Grafenegg ist immer eine Sünde wert

Grafenegg ist immer eine Sünde wert
In Grafenegg wurde am Sonntag HK Grubers "Northwind Pictures" uraufgeführt. Angelika Kirchschlager überzeugte in Weills "Die sieben Todsünden".

Man kann es eigentlich gar nicht oft genug betonen. Das von Starpianist Rudolf Buchbinder geleitete Musik-Festival Grafenegg bietet Konzerterlebnisse auf höchstem Niveau, ist aber auch in seiner Programmierung oft extrem mutig ausgerichtet.

Denn auch im fünften Festival-Jahr gab es einen so genannten Composer in Residence, der für Grafenegg ein neues Werk komponierte. Dass es sich dabei um den österreichischen Komponisten HK "Nali" Gruber handelte, ist umso erfreulicher. Denn Gruber hat sich so viele Meriten um die Musik erworben; dennoch stehen seine Werke zu selten auf den Spielplänen heimischer Kulturinstitutionen.

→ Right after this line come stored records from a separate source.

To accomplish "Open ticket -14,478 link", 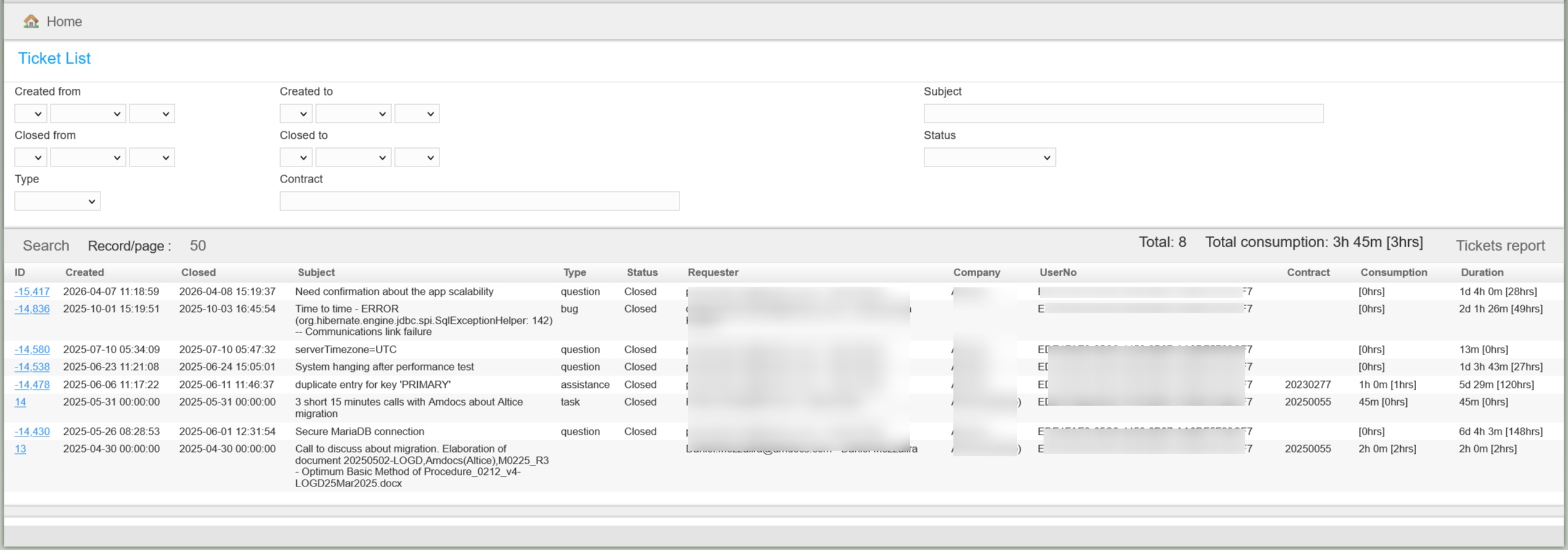I will [32, 385].
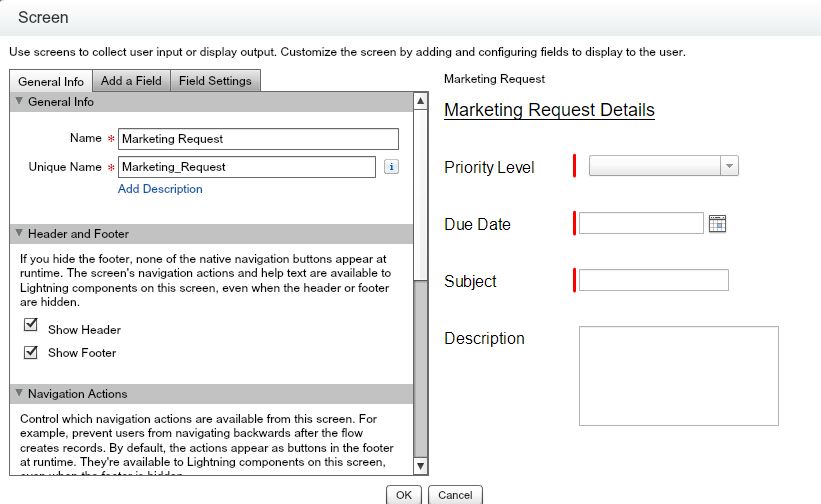Click the Add Description link

click(160, 189)
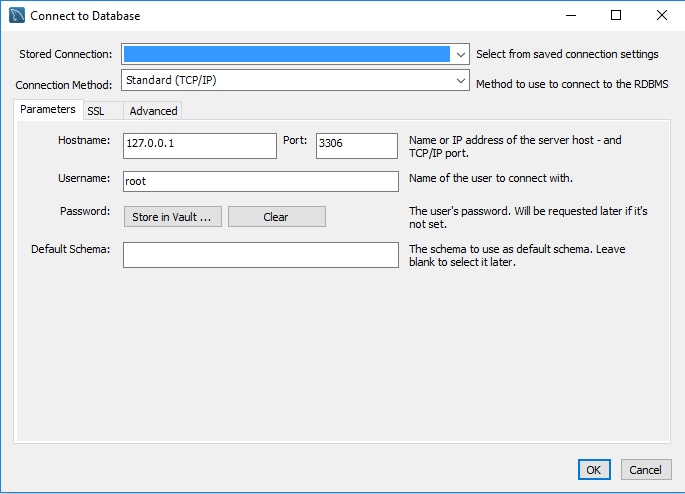685x494 pixels.
Task: Click the empty Default Schema field
Action: [260, 255]
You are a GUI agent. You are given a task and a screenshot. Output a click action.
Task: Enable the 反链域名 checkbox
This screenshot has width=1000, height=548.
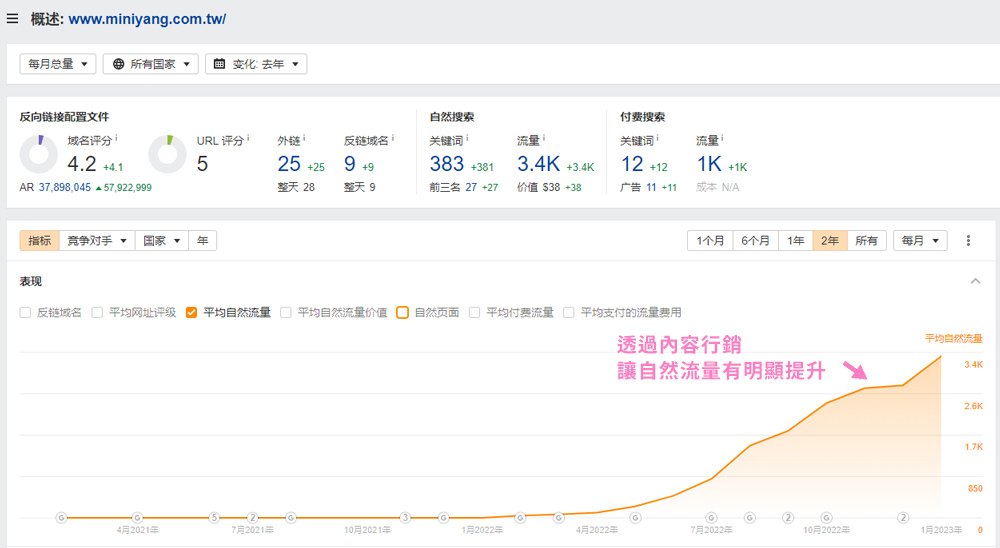(x=25, y=312)
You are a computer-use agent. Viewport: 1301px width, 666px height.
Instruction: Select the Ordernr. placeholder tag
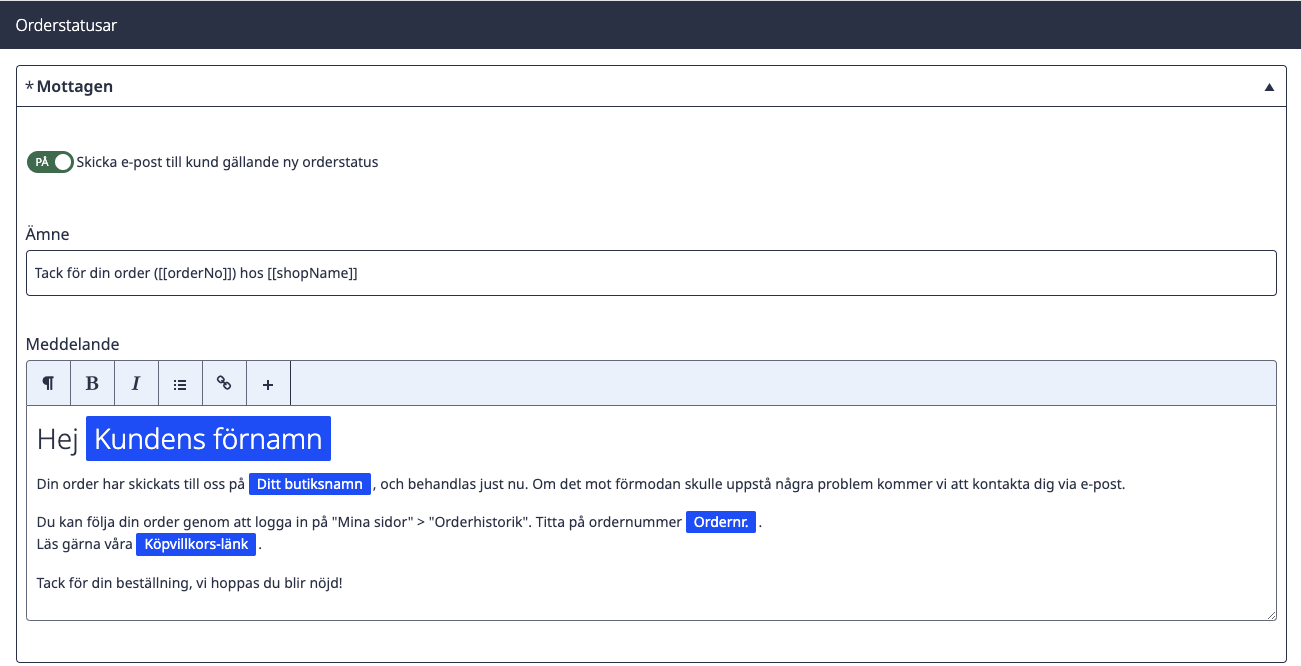pyautogui.click(x=721, y=522)
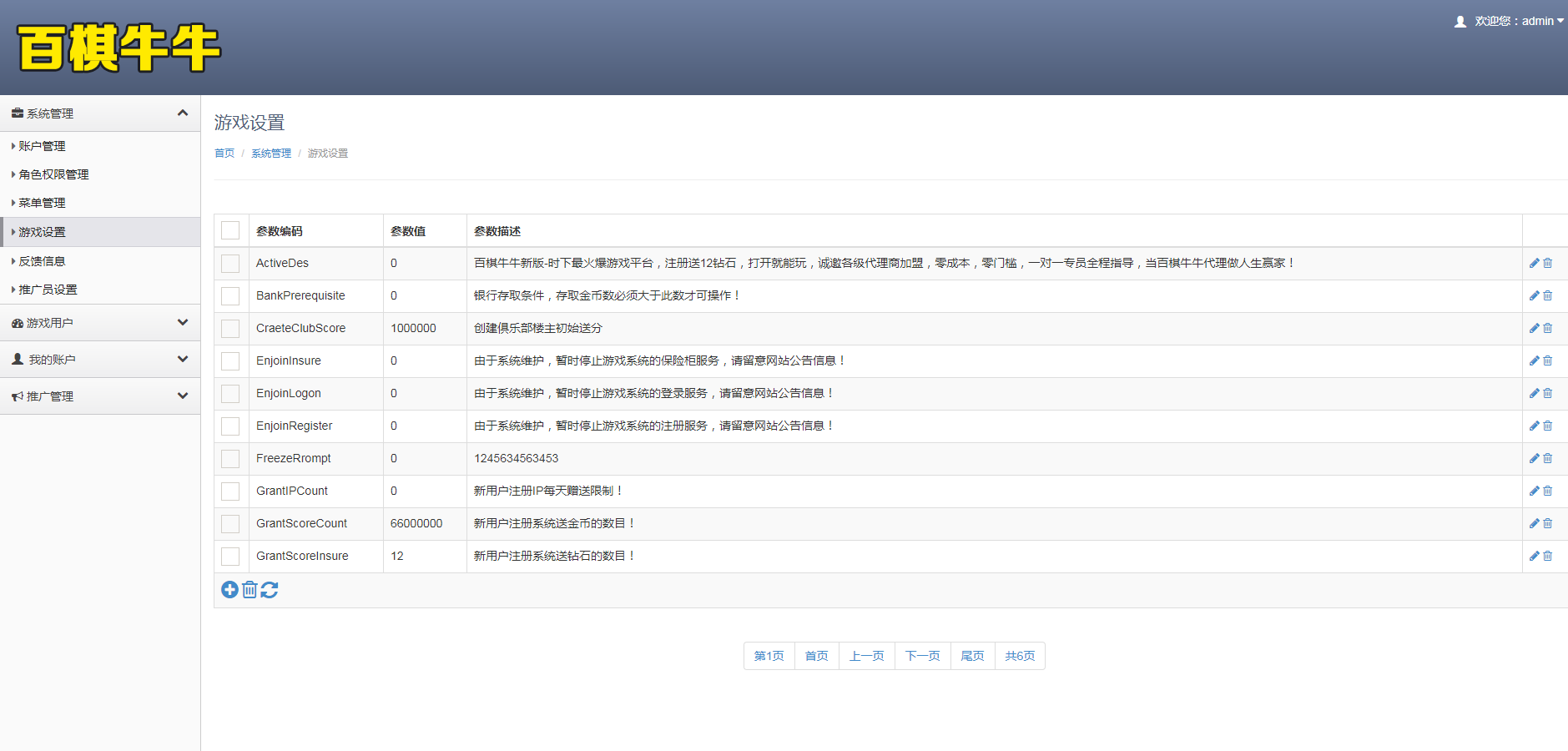Expand the 推广管理 sidebar section

[x=100, y=396]
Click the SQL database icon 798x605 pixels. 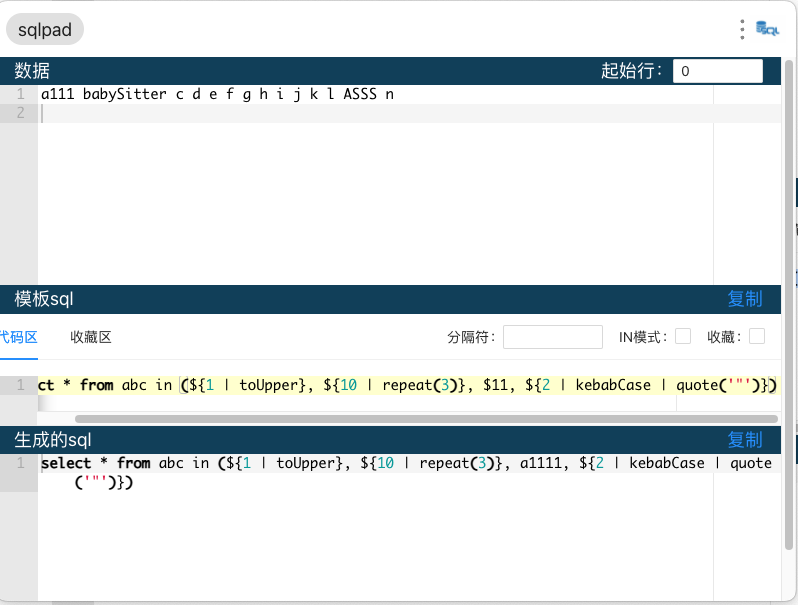tap(768, 30)
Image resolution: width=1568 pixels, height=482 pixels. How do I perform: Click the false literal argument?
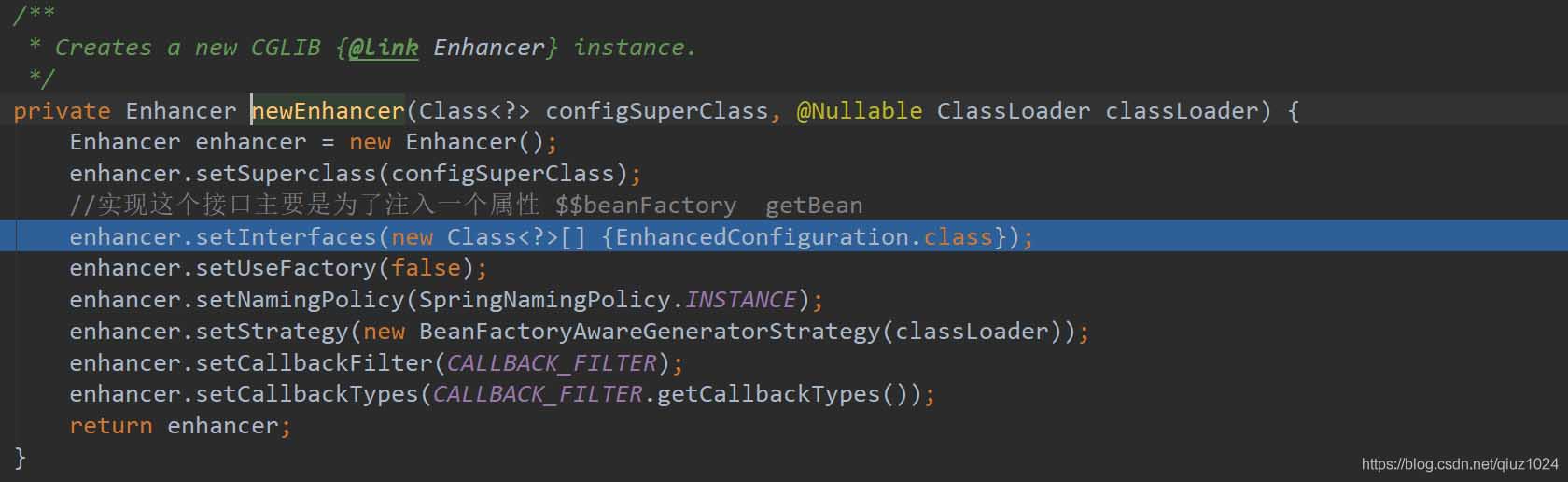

In Grafenegg aber war der Künstler als Komponist und Dirigent zu erleben. Am Pult des ausgezeichneten Tonkünstler-Orchesters Niederösterreich realisierte Gruber im Auditorium die Uraufführung des Stücks "Northwind Pictures". Ein Werk, das im Gefolge der auf einem Libretto H. C. Artmanns basierenden, 2005 uraufgeführten Oper "der herr nordwind" entstanden ist.

Klangrausch

Doch HK Gruber verarbeitet hier nicht nur einfach Motive aus der Oper; er hat ein eigenständiges, höchst effektvolles Stück geschaffen. Da dreht sich die Windmaschine, da rauscht das Wellblech, da gibt es jazzige Einschübe, groß auftrumpfende Bläser, ein exzellentes Cello-Solo - und die Konzertmeisterin muss fast schuhplatteln. Gruber in Bestform und wie man ihn kennt. Musik, die auch Spaß machen darf, die alle Grenzen zwischen Tonalität und Avantgarde überwindet.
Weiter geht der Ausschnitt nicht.